Com o propósito de alcançar tal objetivo, na primeira parte do artigo faremos uma breve análise a respeito das teorias de gênero, que se propõem a confrontar as desigualdades entre homens e mulheres a partir da reflexão e problematização quanto às identidades e papéis sociais atribuídos (e não inerentes) a cada gênero.
Em um segundo momento, por meio de aportes da teoria Habermasiana, será estudado o caminho referente à construção de normas jurídicas, especificamente utilizando-se de considerações da teoria do discurso e a teoria do agir comunicativo.
Por fim, trataremos da discussão acerca de como o agir comunicativo e a participação social podem se constituir em instrumentos de apropriação do poder pela sociedade civil e sua possível influência no processo de diminuição da violência contra as mulheres.

 

Gênero, poder e violência

Inicialmente, para que seja possível uma análise do fenômeno da violência contra a mulher, é necessário compreender como as relações de poder se orientam em nossa sociedade segundo a perspectiva de gênero.

- _INFORMAÇÕES FORNECIDAS_
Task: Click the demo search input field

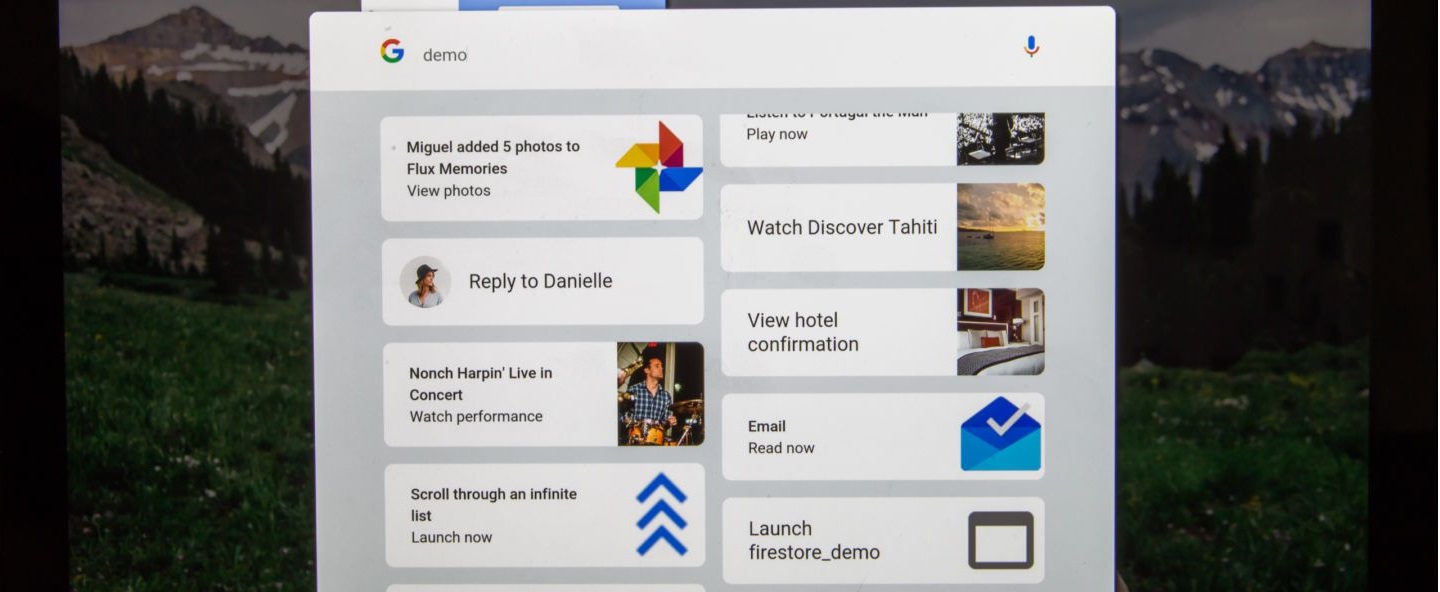Action: [x=700, y=54]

- _O PROBLEMA_
No texto sobre gênero, poder e violência, por que é preciso compreender como as relações de poder se orientam na sociedade segundo a perspectiva de gênero? Responda em uma a três frases.

- _EXERCÍCIO CONCLUÍDO_
Porque essa compreensão é a condição para que seja possível analisar o fenômeno da violência contra a mulher.